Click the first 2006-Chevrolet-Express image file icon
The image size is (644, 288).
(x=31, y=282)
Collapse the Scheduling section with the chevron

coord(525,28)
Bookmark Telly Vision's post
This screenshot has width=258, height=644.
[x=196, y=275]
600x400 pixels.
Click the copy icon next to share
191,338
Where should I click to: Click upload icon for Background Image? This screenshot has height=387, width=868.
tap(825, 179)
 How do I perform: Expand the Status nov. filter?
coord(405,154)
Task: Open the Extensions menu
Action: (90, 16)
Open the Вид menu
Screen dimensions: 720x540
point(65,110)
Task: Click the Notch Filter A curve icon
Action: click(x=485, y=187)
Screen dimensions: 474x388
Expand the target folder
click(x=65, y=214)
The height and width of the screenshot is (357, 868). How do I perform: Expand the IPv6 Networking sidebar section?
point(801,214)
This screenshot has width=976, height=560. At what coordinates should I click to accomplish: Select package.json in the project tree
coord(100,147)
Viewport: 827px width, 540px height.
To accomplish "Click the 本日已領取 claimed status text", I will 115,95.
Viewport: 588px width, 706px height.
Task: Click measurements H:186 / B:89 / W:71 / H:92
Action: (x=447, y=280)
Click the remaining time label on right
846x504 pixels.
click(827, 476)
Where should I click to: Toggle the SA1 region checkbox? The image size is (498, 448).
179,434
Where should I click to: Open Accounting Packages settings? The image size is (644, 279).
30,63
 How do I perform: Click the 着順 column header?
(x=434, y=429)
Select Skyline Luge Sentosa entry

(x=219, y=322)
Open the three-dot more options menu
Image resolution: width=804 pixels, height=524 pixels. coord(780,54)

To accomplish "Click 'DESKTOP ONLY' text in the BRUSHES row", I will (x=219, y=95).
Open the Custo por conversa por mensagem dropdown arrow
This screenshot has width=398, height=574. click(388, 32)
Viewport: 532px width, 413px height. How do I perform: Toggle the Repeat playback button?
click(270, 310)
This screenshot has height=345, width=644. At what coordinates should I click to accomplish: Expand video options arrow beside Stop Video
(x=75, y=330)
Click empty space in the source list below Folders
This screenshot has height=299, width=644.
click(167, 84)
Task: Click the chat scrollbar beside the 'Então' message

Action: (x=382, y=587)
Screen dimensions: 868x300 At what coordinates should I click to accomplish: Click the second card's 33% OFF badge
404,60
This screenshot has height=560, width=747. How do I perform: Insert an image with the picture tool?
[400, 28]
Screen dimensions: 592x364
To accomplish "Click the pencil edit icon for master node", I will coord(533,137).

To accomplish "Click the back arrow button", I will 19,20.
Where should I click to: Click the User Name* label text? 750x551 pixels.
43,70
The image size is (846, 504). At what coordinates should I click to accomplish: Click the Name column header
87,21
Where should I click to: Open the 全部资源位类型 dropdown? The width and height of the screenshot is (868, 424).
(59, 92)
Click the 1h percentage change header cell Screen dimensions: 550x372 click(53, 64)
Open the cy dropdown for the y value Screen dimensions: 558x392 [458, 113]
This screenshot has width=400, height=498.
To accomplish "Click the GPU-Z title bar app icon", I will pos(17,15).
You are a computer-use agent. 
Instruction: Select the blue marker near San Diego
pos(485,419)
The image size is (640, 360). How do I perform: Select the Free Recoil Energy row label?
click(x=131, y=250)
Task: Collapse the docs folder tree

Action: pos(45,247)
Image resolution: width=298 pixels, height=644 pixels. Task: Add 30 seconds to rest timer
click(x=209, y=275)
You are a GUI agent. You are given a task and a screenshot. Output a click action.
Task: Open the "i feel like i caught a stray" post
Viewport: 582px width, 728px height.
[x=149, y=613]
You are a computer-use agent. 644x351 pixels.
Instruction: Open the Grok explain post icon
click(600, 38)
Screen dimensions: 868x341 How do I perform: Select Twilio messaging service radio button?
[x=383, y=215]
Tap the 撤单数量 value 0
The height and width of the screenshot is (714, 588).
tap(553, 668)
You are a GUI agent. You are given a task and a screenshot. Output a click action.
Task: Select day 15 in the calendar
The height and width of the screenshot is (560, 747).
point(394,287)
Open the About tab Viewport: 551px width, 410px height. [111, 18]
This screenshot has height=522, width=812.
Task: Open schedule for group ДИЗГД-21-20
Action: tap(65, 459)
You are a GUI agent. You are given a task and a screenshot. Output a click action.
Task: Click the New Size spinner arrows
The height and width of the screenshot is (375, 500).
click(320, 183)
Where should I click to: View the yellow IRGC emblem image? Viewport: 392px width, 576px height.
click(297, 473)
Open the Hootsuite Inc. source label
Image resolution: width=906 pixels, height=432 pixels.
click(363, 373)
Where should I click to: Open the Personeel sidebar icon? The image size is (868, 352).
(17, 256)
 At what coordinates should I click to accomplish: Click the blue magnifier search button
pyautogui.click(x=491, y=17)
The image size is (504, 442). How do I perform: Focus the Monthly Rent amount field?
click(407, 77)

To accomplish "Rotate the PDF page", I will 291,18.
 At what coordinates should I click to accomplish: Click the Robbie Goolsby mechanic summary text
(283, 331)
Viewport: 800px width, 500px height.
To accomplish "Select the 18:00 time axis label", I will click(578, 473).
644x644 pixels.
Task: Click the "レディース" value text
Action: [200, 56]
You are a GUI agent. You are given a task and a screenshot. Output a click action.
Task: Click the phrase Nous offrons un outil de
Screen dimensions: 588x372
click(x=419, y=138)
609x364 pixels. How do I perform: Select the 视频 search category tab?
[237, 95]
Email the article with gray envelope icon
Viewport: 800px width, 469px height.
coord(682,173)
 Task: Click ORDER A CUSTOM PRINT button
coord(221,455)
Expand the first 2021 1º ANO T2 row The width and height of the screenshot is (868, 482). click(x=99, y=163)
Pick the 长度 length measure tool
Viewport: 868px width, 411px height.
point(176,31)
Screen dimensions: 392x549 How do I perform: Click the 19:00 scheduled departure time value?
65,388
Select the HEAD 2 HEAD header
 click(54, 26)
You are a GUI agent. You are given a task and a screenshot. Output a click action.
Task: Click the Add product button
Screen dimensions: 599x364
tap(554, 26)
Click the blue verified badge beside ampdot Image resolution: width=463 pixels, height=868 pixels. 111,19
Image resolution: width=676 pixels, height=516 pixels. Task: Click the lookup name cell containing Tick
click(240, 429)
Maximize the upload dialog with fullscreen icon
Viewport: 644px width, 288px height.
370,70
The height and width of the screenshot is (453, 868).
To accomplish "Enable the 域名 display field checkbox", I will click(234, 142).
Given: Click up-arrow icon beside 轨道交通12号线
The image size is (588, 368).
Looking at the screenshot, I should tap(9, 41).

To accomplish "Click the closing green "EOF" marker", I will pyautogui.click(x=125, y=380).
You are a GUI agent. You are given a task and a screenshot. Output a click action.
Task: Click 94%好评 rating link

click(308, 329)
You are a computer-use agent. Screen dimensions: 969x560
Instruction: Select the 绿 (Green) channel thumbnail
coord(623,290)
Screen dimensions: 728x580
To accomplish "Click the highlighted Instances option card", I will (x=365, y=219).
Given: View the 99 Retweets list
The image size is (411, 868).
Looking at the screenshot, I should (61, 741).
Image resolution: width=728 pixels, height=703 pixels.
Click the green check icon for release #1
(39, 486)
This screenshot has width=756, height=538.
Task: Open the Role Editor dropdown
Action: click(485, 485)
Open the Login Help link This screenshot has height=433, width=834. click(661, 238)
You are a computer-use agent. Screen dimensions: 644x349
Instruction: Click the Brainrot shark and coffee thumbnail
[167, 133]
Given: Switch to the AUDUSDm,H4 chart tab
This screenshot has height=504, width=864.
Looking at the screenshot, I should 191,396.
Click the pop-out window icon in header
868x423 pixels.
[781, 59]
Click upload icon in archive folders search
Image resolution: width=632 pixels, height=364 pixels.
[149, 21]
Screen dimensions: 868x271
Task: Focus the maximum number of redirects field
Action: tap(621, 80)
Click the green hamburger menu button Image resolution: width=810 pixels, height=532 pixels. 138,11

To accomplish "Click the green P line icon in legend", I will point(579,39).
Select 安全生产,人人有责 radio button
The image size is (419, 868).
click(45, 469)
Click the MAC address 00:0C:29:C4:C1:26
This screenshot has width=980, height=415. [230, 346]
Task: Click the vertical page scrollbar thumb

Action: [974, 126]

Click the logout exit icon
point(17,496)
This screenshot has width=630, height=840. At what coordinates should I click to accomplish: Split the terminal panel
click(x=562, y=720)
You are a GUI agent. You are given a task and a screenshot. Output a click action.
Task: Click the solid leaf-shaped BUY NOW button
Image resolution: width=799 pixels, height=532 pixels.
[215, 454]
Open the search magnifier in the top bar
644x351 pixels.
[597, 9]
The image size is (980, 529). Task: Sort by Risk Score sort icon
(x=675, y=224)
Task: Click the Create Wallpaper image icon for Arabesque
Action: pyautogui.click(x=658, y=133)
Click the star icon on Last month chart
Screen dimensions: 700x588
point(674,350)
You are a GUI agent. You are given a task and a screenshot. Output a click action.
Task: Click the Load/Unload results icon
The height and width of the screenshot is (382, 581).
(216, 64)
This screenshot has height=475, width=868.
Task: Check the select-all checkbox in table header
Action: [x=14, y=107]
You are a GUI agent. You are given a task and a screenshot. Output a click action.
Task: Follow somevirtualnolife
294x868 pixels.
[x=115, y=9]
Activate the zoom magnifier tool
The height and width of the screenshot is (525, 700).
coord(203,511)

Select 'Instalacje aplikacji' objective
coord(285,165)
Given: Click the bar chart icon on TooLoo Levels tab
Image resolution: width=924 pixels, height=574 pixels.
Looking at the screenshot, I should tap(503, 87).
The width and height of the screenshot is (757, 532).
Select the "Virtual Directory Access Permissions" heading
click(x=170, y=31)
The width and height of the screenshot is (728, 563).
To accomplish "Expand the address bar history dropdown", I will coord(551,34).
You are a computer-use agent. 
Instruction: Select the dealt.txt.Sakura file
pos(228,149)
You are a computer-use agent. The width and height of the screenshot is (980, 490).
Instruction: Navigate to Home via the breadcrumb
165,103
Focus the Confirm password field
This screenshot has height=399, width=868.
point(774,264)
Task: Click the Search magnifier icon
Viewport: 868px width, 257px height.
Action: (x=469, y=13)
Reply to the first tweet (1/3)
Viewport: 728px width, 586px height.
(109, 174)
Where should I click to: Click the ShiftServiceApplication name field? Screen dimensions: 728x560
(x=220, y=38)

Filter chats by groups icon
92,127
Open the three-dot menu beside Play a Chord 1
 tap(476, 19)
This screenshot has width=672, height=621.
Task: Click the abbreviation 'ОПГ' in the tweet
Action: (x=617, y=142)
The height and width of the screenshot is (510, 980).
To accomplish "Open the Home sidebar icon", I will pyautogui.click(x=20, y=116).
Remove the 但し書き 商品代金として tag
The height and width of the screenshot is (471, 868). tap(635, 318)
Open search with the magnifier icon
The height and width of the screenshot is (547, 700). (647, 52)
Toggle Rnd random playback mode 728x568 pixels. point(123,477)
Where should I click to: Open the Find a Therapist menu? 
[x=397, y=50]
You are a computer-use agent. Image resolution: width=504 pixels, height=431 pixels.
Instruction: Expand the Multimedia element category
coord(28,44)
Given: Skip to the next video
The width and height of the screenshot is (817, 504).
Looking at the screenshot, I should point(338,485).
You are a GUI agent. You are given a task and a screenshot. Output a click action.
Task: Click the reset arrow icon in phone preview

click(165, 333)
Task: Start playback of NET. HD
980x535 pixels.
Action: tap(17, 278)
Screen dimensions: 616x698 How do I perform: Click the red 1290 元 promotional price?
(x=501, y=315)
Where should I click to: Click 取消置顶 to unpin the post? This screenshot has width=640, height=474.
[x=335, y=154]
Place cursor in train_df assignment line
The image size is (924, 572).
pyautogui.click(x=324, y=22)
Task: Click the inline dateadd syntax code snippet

# TASK:
Make a list of all lines in the data that contain "computer".

# RESULT OF THE EXERCISE:
You are a computer-use agent. 
You are a computer-use agent. 644x351 pixels.
You are a computer-use agent. Screen dimensions: 969x560
You are a computer-use agent. Screen dimensions: 644x349
You are a computer-use agent. 
You are a computer-use agent. The width and height of the screenshot is (980, 490).
You are a computer-use agent. Image resolution: width=504 pixels, height=431 pixels.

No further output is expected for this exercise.